Once the index has been created, there are many ways in which you
can improve query resolution time. First of all, an index can be read
from disk, memory-mapped, or directly loaded into main memory. These
three solutions work with increasing speed and increased main memory
usage. The default is to read an index from disk, but you can add
suitable options to the index URI (e.g., mapped=1
or
inmemory=1
―see the
Index.UriKeys
documentation) to force your
preferences. Analogously, offsets are necessary
to locate, inside the index file, the posting list of a certain term. By
default they are read from disk using a
SemiExternalOffsetList
, but you can load them in
memory if you prefer so. If you load sizes (e.g., because you want to
run a scorer that needs them) there is a suitable URI option (e.g.,
succinctsizes=1
) that will load sizes in a highly
compact format. This is particularly useful when pasting large
indices.
To get more options, you can partition your index. Once you have a cluster formed by several sub-indices, you can decide which sub-indices go to memory, which will be mapped, and so on.

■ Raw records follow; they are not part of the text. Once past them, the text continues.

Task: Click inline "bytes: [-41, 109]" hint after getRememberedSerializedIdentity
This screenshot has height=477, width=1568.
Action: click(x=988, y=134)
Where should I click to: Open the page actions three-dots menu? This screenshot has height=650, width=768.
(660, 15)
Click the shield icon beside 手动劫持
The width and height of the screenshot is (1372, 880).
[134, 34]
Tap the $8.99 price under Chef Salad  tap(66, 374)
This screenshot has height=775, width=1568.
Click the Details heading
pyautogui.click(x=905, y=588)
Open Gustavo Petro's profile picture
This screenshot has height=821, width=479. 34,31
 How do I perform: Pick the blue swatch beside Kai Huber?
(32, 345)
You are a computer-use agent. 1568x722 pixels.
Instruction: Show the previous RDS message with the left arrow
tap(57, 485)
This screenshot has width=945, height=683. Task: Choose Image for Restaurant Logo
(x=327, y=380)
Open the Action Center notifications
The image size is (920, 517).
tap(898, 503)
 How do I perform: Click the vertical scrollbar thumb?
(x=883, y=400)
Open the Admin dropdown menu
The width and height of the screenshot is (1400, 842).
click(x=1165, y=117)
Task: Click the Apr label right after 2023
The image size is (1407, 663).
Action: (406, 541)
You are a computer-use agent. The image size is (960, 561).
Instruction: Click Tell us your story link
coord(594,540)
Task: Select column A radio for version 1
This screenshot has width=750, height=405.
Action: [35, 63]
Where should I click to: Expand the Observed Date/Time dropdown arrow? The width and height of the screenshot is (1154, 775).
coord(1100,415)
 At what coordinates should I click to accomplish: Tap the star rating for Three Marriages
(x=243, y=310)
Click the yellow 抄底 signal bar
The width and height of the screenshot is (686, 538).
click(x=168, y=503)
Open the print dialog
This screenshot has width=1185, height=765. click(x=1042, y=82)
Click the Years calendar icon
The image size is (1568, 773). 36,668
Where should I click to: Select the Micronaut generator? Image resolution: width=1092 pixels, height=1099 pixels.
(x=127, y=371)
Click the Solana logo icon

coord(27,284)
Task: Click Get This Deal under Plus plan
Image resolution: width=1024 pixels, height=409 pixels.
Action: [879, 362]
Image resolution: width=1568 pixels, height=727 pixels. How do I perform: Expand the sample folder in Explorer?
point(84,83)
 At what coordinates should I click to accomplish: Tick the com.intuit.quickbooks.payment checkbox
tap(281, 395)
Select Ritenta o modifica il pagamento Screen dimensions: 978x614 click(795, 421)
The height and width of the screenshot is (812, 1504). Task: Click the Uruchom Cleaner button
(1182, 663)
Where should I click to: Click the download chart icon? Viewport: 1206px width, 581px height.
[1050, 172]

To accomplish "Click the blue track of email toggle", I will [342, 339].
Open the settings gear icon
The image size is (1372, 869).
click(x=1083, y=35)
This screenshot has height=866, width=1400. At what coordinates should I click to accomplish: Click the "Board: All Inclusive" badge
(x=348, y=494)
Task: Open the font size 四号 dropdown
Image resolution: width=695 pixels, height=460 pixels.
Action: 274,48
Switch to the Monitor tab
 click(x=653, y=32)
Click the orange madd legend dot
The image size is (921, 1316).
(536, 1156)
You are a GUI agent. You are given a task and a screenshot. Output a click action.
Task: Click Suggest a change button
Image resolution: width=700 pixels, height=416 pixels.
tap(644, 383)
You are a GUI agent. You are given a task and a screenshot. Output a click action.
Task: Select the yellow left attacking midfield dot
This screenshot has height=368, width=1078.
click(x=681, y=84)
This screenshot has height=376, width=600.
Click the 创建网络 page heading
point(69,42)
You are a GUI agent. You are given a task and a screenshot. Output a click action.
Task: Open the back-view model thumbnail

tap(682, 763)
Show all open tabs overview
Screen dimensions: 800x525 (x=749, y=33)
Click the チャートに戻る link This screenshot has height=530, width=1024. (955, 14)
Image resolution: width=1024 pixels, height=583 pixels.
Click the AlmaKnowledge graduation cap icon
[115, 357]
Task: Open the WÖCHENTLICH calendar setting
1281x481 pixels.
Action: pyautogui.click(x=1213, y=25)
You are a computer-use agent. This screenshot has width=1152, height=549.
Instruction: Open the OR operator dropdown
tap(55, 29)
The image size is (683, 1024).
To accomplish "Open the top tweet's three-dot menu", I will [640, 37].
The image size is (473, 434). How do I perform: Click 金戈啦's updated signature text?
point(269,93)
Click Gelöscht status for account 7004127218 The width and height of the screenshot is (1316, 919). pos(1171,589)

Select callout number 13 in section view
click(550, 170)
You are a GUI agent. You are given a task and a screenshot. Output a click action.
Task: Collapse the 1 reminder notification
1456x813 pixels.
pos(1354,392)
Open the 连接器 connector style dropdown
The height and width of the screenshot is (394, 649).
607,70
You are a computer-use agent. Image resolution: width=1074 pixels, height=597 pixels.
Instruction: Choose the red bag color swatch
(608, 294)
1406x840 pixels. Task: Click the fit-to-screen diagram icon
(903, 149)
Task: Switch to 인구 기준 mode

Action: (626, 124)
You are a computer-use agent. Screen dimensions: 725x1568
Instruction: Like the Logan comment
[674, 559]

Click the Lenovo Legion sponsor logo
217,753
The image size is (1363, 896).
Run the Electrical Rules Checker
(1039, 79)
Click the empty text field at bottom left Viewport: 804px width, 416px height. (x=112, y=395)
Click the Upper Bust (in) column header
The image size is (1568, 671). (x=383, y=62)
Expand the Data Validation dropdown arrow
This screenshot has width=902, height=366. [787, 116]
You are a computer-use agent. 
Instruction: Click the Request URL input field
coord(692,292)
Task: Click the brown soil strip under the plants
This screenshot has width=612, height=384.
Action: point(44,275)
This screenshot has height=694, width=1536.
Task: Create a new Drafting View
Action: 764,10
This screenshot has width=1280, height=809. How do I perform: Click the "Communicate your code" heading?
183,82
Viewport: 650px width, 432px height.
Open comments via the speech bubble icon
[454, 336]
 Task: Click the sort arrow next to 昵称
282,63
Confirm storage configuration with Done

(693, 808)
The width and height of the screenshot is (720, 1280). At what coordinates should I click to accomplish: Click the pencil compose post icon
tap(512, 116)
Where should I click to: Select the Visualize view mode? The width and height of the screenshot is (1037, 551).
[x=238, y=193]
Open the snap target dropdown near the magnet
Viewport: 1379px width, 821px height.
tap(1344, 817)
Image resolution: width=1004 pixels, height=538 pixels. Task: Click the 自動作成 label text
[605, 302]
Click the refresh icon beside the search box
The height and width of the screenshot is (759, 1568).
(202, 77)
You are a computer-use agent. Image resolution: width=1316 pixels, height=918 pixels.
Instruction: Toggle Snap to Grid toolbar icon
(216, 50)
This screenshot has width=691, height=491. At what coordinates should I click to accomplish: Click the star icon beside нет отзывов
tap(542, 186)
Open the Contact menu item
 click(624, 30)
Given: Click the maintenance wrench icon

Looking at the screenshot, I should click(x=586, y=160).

An important source of delay in loading the index is the expansion
of the dump file of an
ImmutableExternalPrefixMap
, which is the default
term map generated by IndexBuilder
. The dump file
must be copied from the serialized representation to a temporary
directory, and for large collections the process can be very slow. The
solution is either to use a different term map (e.g., some kind of
signed hash—see the minimal perfect hash classes of Sux4J) to generate (either
programmatically or using the main method of
ImmutableExternalPrefixMap
) a
non-self-contained, synchronized instance of
ImmutableExternalPrefixMap
and save it using the
standard suffix for term maps. Such an instance is based on a separate
dump file that must be attached to the deserialized instance before
usage (see the documentation for details). You can attach the dump
stream by invoking
((ImmutableExternalPrefixMap)index.termMap).setDumpStream( filename );
with the appropriate argument.